NeilBrown [Sun, 11 May 2014 04:23:10 +0000 (14:23 +1000)]
pargergen: make use of --tag for calc grammar
Rather than placing the 'calc' grammar in a separate file,
add 'calc:' tags to the sections and use --tag option to
extract the grammar directly from the pargergen.mdc file.
NeilBrown [Sun, 11 May 2014 04:21:26 +0000 (14:21 +1000)]
parsergen: add --tag option.
Normally parsergen extracts three secctions: header, code, and grammar.
With "--tag foo", it will ignore anything that doesn't start "foo:",
will extract "foo: header", "foo: code", and "foo: grammar", and only
complain if there are other "foo:" headers.
NeilBrown [Sat, 10 May 2014 10:58:02 +0000 (20:58 +1000)]
mdcode.mdc: Allow more sections than just Example: to be ignored.

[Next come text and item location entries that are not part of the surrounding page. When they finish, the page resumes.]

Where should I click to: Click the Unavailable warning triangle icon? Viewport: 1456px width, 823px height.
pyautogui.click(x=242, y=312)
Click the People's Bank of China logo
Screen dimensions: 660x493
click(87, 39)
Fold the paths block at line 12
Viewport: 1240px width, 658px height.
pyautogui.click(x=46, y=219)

"Example:" is no longer a special case. Any section name with
starts "Word:" for some "Word", does not need to be included in
other sections.
"File:" is still a special case of that and will be stored in the
named file.
NeilBrown [Sat, 10 May 2014 23:42:02 +0000 (09:42 +1000)]
parsergen: initialise parser.next properly.

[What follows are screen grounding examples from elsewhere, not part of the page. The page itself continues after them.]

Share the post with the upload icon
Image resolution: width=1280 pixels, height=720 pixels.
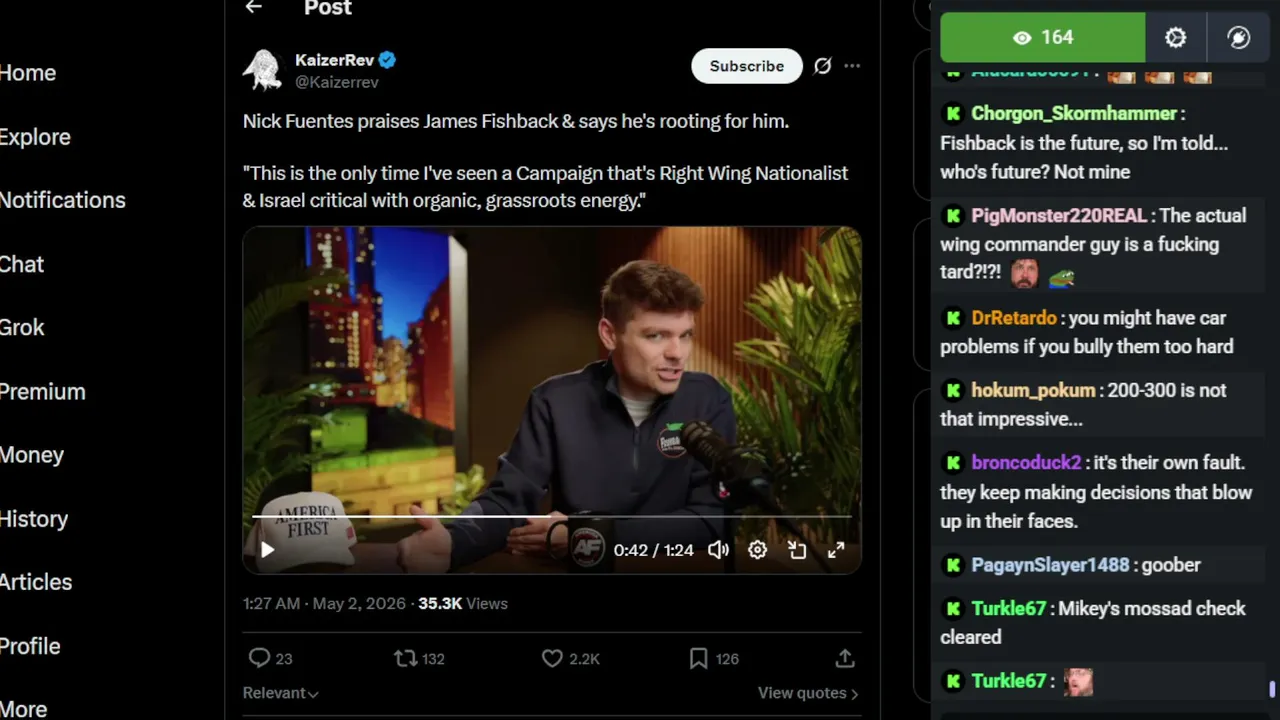(x=845, y=658)
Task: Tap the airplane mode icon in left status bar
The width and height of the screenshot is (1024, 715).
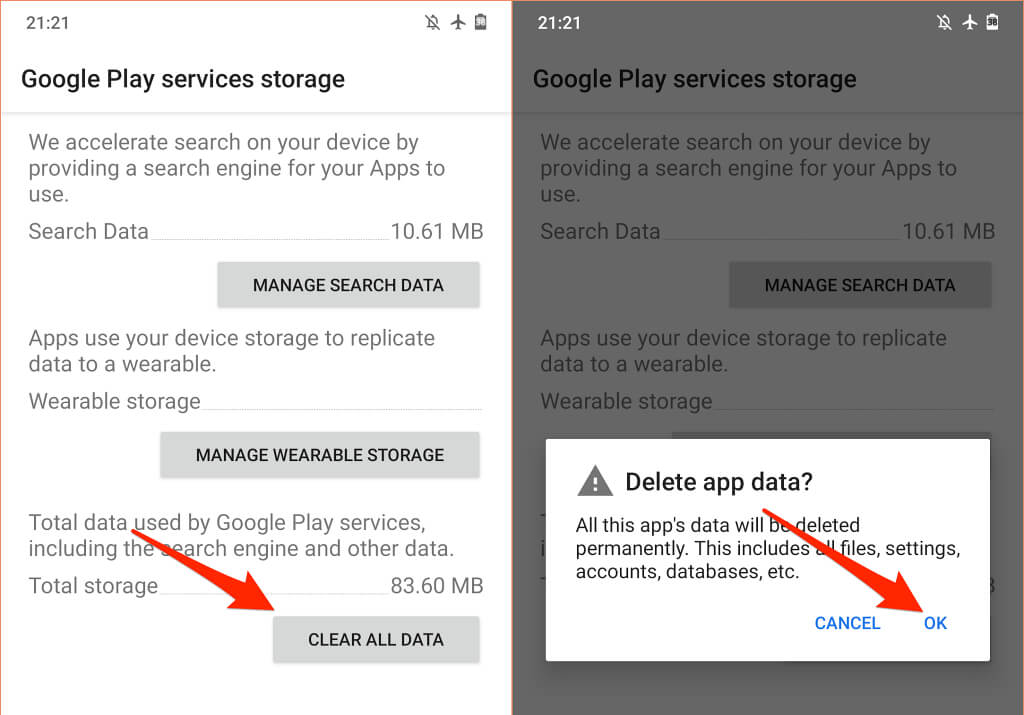Action: [458, 22]
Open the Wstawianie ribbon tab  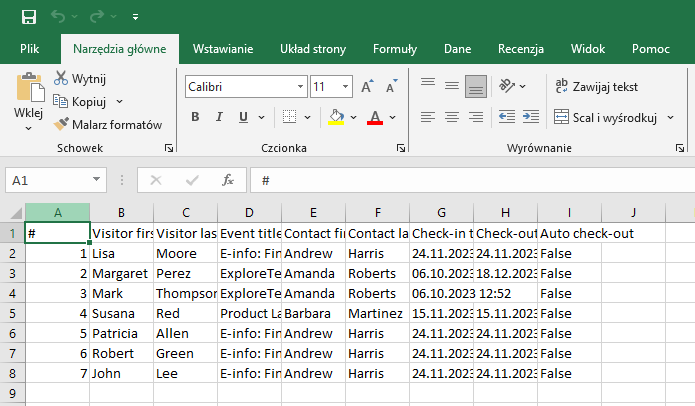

Most fields in the 'next' frame should be initialised to zero,
but some need to be properly initialised. Otherwise we might not handle
early newlines correctly.
NeilBrown [Sun, 4 May 2014 10:31:05 +0000 (20:31 +1000)]

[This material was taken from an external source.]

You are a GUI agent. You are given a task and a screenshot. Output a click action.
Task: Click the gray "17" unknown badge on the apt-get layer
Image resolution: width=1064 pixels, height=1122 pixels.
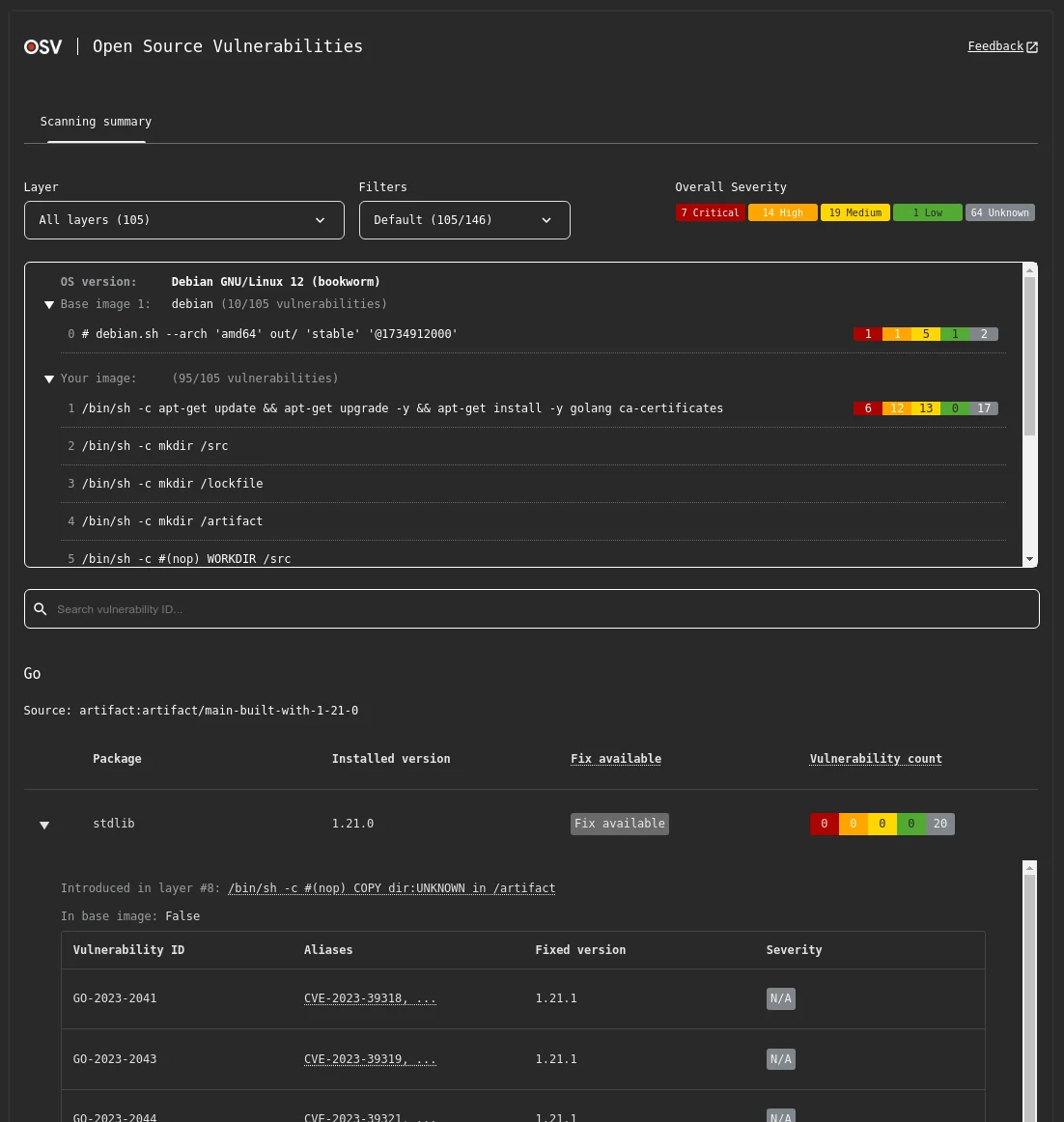tap(983, 407)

parsergen: track when newline is permitted, and discard if not.
A newline is only permitted (as a recognised symbol) if we are
parsing a non-indented line-like segment.
If we have seen an internal indent since the last line-like start,
newline tokens should be ignored.
NeilBrown [Sat, 3 May 2014 21:55:03 +0000 (07:55 +1000)]
parsergen: compute "can_eol" for each symbol.
A symbol is "can_eol" if it can derive a phrase which ends with a
newlike token.
This will allow us to recognise line-like sections of code and
thus know when to ignore newlines and when not to.
NeilBrown [Sun, 24 Nov 2013 07:14:11 +0000 (18:14 +1100)]
parsergen: centralise (some of) the collecting of next token.
A future patch will introduce next sites where we want to
discard the current token.
Rather than calling "token_next" at each site, make it possible
to just set "tk = NULL", and the next token will automatically
be collected when needed.
NeilBrown [Sun, 24 Nov 2013 06:50:09 +0000 (17:50 +1100)]
parsergen: recorded a prefered shift-symbol for error recovery.
When we find there is no valid parse step, one option that we don't
currently try is to synthesize a symbol and shift it. i.e. insert a
missing symbol.
A future patch will provide a circumstance where this is the ideal
response, so here we choose a symbol which could usefully be shifted.
We choose the one that will get us closest to the end of a production.
NeilBrown [Sun, 24 Nov 2013 06:36:41 +0000 (17:36 +1100)]
parsegen: unify the "next" frame to go onto stack.
We current have a current 'state' in the parser and a 'sym'
which is a local variable passed around in different ways.
Both of these get pushed onto the stack at the next 'shift'.
We will shortly add some more fields to the stack frame, so unify
'state' and 'sym' in to a 'next' struct in the parser struct which can
easily be extended.
These names work better for me.
There is an indent on every line, so the place where the
indent increases shouldn't be called "indent".
And "undent" isn't a word.
Change the tracing to print the full stack after every step.
This can be cross-referenced with the report that parsergen
can generate to get a full picture of how the parse is progressing.
parsergen: make sure we continue making states until all done.
Whenever we add a state, we need to check again, as it might have been
added early in the list.
There is probably a much more efficient way to do this....
I want items with larger indexes to always preceed smaller
indexes. This makes the report easier to follow.
So negate the index number (and add an offset) when sorting.